The first defendant’s lawyer stood to address the jury and asked them to “try to put yourself in Roderick James-Bowen’s shoes – or should I say, boots” and lifted up a single black police boot, slamming it down upon the stand for emphasis. “This was not the arrest of some computer geek for stealing IT weekly magazines on Tooting High Street”, he said, “Mr Ahmad was not some nine stone weakling who’s only exercise was the walk to the tube on his way to aeronautical engineering classes at Imperial College.” The defence reminded the jury that he was just months away from a black belt in kung fu at the time and that a samurai sword was found in his bedroom.
Controversially, Babar Ahmad fought in the Bosnian War of the early 1990s. The prosecution argued that he was a volunteer on a humanitarian mission, and was only recruited in the fighting when he could no longer stand to watch the killing of Bosnian Muslims. However, the defence described him as “an unpaid mercenary in someone else’s war.” The shrapnel wounds he sustained during the war “were not the kind of injuries you get on Tooting High Street – even the rougher parts.” But testifying in court last month, Babar Ahmad refuted this interpretation saying he was “no Al-Qaeda Rambo.”
The defence concluded: “This was not Wolfie Smith and the Tooting Liberation Front… This was the real thing, as recognised by MI5 and anti-terrorist officers.”

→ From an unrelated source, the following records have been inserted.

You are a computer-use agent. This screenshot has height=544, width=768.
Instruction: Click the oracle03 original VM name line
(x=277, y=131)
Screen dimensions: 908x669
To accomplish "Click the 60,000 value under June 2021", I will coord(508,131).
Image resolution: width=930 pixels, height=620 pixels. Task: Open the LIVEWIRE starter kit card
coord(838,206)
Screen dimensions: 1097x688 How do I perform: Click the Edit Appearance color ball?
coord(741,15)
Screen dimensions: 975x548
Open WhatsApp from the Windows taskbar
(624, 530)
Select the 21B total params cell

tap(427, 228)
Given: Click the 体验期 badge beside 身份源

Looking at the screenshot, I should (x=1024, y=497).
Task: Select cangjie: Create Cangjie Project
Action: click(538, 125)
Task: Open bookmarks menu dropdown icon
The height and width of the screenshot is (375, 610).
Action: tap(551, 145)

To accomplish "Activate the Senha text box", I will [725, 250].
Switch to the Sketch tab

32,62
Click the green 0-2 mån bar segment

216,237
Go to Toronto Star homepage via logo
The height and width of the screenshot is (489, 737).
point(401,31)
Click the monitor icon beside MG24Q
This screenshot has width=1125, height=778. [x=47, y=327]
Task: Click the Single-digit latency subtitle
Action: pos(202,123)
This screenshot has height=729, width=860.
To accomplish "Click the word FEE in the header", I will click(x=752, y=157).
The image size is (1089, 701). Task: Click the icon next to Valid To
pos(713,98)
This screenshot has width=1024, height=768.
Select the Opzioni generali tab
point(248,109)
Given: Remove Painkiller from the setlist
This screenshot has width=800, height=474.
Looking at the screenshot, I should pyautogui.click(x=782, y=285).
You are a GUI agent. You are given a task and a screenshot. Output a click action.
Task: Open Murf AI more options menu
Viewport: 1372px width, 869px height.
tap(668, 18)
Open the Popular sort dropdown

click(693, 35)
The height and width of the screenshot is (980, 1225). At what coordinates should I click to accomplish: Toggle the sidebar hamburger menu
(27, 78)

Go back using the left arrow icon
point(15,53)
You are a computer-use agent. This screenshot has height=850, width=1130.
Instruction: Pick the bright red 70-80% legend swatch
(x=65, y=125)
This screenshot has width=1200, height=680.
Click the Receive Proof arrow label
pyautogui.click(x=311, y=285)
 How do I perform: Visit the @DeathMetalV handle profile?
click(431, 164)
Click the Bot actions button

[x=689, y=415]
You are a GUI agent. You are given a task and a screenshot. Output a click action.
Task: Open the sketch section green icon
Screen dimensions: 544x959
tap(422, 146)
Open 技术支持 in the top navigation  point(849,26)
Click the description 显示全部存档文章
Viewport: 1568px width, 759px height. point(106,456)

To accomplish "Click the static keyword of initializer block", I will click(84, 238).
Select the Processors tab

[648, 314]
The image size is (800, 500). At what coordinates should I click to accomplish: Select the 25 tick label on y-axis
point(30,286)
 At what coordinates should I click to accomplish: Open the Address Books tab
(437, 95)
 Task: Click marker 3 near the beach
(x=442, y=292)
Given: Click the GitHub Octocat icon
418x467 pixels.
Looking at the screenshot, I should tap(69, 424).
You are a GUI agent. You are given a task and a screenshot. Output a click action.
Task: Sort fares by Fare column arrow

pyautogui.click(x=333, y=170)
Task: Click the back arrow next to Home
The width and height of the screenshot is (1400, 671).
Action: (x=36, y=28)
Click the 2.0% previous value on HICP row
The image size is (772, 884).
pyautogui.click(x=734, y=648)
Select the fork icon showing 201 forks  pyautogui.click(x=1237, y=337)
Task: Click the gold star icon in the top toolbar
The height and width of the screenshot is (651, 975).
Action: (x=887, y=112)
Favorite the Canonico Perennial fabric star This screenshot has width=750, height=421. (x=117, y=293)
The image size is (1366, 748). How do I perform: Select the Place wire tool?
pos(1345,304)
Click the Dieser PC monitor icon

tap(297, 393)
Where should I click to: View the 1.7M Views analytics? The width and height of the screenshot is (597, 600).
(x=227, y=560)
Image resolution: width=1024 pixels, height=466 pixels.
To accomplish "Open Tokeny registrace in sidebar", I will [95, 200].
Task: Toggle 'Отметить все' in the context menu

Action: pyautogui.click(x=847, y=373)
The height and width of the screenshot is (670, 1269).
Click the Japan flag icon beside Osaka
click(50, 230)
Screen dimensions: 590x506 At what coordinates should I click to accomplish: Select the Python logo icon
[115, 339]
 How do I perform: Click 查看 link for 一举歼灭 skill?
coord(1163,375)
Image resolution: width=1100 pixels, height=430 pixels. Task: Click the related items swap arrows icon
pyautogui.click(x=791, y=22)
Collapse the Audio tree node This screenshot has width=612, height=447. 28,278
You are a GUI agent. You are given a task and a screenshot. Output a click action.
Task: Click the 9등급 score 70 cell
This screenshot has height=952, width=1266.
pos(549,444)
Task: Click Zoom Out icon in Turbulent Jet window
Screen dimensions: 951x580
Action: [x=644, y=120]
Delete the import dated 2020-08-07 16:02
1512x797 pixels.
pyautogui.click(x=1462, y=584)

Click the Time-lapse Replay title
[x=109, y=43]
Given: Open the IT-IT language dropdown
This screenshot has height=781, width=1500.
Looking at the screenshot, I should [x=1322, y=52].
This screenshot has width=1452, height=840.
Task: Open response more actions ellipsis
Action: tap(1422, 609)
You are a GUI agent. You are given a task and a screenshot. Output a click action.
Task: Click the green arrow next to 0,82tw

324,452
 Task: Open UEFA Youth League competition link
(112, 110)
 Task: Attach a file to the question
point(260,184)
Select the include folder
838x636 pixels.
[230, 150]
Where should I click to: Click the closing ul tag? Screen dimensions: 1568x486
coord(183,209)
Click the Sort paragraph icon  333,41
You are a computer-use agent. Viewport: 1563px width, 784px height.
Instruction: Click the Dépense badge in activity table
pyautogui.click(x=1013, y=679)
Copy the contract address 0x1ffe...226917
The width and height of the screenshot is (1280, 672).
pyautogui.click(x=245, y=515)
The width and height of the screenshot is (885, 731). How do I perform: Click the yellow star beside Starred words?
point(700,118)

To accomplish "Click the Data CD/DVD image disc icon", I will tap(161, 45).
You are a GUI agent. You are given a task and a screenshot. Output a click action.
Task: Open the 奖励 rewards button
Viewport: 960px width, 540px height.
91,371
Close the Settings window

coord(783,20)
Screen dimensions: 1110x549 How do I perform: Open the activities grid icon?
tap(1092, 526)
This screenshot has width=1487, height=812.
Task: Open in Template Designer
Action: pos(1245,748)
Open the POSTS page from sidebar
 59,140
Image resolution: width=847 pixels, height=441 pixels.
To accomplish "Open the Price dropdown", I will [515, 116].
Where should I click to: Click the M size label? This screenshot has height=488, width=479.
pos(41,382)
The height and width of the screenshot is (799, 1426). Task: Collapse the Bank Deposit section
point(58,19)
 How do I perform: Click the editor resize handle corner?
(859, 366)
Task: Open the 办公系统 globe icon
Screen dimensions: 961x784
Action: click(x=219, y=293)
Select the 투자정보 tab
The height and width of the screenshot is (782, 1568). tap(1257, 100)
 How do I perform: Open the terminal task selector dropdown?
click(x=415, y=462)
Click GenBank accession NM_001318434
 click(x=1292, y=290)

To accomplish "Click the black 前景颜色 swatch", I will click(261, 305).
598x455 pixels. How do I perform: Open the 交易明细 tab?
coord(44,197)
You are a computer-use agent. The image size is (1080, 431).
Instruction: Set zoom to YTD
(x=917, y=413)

In the public gallery a woman leant forward on her seat, watching the proceedings intently. Jenny Nelson, a professor of physics at Imperial, has followed Babar Ahmad’s case since it first began almost eight years ago. Her late partner worked with him at Imperial, and she, along with his former manager at Imperial, visited Babar Ahmad in Long Lartin prison in April last year. He is held there in a special unit for terror suspects where most inmates are facing extradition. Reflecting on the meeting, she said that he was entirely different from her expectations of a man imprisoned for years, and called him an “inspiring” figure. She found him “very welcoming” as they discussed his prison conditions, and his growing interest in other struggles around the world.
At the time of writing, the jury were expected to have begun deliberations on Friday.
The story of Babar Ahmad
Babar Ahmad was formerly a student and staff member at Imperial, working as an ICT support analyst in the Mechanical Engineering department. On December 2nd 2003, counter-terrorism police arrested him in a predawn raid at his home in Tooting, South London. During the arrest, he sustained 73 forensically recorded injuries including bleeding in his ear and urine. He alleges that he was beaten, choked, and subjected to religious verbal abuse. Although the IPCC initially refuted his claims, Met police commissioner, Sir Paul Stephenson, admitted in 2009 that he was submitted to “grave abuse tantamount to torture” during the arrest and he received compensation totalling £60,000.
At the time, Babar Ahmad’s arrest was the latest in the War on Terror and part of ‘Operation Quarrier’, in which three other men were arrested in Southwest London and detained under the Terrorism Act. On the day of his arrest in 2003, Felix reported (pictured above) that a room in college was secured and searched by police with computers dismantled and removed for investigation. He was released six days later without charge. However, he was re-arrested on August 6th 2004 after the US issued an extradition warrant, accusing him of using websites and e-mail to raise funds to support terrorists in Afghanistan and Chechnya. Legal wrangling over his extradition is still ongoing and has passed from UK courts, to the House of Lords, and now to the European court of human rights. Imperial College Union passed policy in 2004 fully supporting Babar Ahmad in his fight against extradition. In March 2007, former Union President, John Collins, wrote to then Home Secretary, John Reid, urging him to halt extradition proceedings.
Babar Ahmad is now the longest detained prisoner in the UK without charge, having been imprisoned for more than six years – 2493 days on the day of print.